Pular para o conteúdo
Colunas

Hegemonia e democracia liberal: similitudes entre Trotsky e Gramsci (uma breve nota)

Felipe Demier

Doutor em História pela Universidade Federal Fluminense (UFF) e professor da Faculdade de Serviço Social da Universidade do Estado do Rio de Janeiro (UERJ). É autor, entre outros livros, de “O Longo Bonapartismo Brasileiro: um ensaio de interpretação histórica (1930-1964)” (Mauad, 2013) e “Depois do Golpe: a dialética da democracia blindada no Brasil” (Mauad, 2017).

Analisando as bases materiais da democracia liberal, Trotsky, observando historicamente as últimas décadas do século XIX e o início do século XX, afirmou que “através de uma série de etapas, consolidava a burguesia o seu poder, sob a forma da democracia parlamentar. De novo [como no jacobinismo], nem pacífica, nem voluntariamente. A burguesia manifestou o seu medo de morte do sufrágio universal. Afinal, graças à combinação de medidas de violência com as concessões, da miséria com as reformas, conseguiu submeter, nos quadros da democracia formal, não só a antiga pequena-burguesia, como também, em medida considerável, o proletariado, para o que se serviu da nova pequena-burguesia – a burocracia operária. Em agosto de 1914, a burguesia imperialista, por meio da democracia parlamentar, pôde arrastar à guerra dezenas de milhões de operários e camponeses” (TROTSKY, L. “O único caminho” (“Burguesia, pequena-burguesia e proletariado”) in ____. Revolução e contra-revolução na Alemanha. Lisboa/Porto/Luanda: Centro do livro brasileiro, s.d., p. 289.).

Consideramos possível encontrar nessas considerações de Trotsky uma similitude com a noção gramsciana de “hegemonia”. Tal como Gramsci notou em seu caderno carcerário de número 13 (escrito, aliás, como o texto acima, na primeira metade dos anos 1930), Trotsky atenta para um complexo processo social em que a classe dominante, por meio de uma forma de regime político (democracia parlamentar) na qual se combinam medidas coercitivas e concessões reformistas, logra obter a adesão/submissão dos setores sociais subalternos (pequena-burguesia e proletariado) para seus projetos políticos estratégicos (no exemplo acima, a guerra imperialista). (GRAMSCI, A. Cadernos do cárcere. Vol. III. 3ª edição. Rio de Janeiro: Civilização Brasileira, 2007).

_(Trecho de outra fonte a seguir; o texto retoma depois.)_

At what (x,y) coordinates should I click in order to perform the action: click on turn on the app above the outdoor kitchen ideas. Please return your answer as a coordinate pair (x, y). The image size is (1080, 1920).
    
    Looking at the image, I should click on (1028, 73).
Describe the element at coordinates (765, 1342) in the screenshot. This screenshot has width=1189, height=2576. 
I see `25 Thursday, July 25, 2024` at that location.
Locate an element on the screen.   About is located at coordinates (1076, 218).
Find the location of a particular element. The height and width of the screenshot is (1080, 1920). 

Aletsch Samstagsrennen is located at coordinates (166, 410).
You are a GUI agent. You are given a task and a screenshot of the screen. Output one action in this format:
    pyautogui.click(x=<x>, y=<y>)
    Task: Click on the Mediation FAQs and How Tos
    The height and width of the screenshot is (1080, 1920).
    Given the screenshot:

Assim como já havia antecipado Lênin em sua ideia de “aristocracia operária” (LÊNIN, V. Imperialismo: fase superior do capitalismo. São Paulo: Global, 1979), Trotsky assinala que o sucesso dessa dominação burguesa de tipo democrática requer a participação ativa das direções sindicais e políticas da classe trabalhadora, as quais passam por um processo de aburguesamento (nova pequena-burguesia/burocracia operária). De nossa parte, achamos que esse aspecto referente ao papel desempenhado pelas direções políticas do proletariado nos quadros de uma dominação burguesa pode ser perfeitamente compreendido pelo conceito de “transformismo”. Em muitas vezes, são desses setores transformistas, assinala Gramsci, que advém o “consenso ativo” oferecido a determinadas formas de dominação. (GRAMSCI, Antonio. Cadernos do cárcere. Rio de janeiro: civilização brasileira, 2002, volume V, p.93). Cabe ressalvar, contudo, que o conceito gramsciano de “hegemonia” refere-se não apenas aos regimes políticos assumidos pelo Estado capitalista, mas também, e sobretudo, ao próprio Estado em sua dimensão “integral” (ou “ampliada”).

Pode-se dizer, assim, que há muito mais proximidade teórica e política entre Trotsky e Gramsci do que podem supor tanto o obsoleto reformismo social-democrata, quanto o estéril sectarismo ultra-esquerdista de pequenas seitas em extinção – isto, claro, para nada dizermos dos vetustos ou novos estalinistas, cúmplices tanto do assassinato do revolucionário russo, quanto da deturpação política do revolucionário sardo.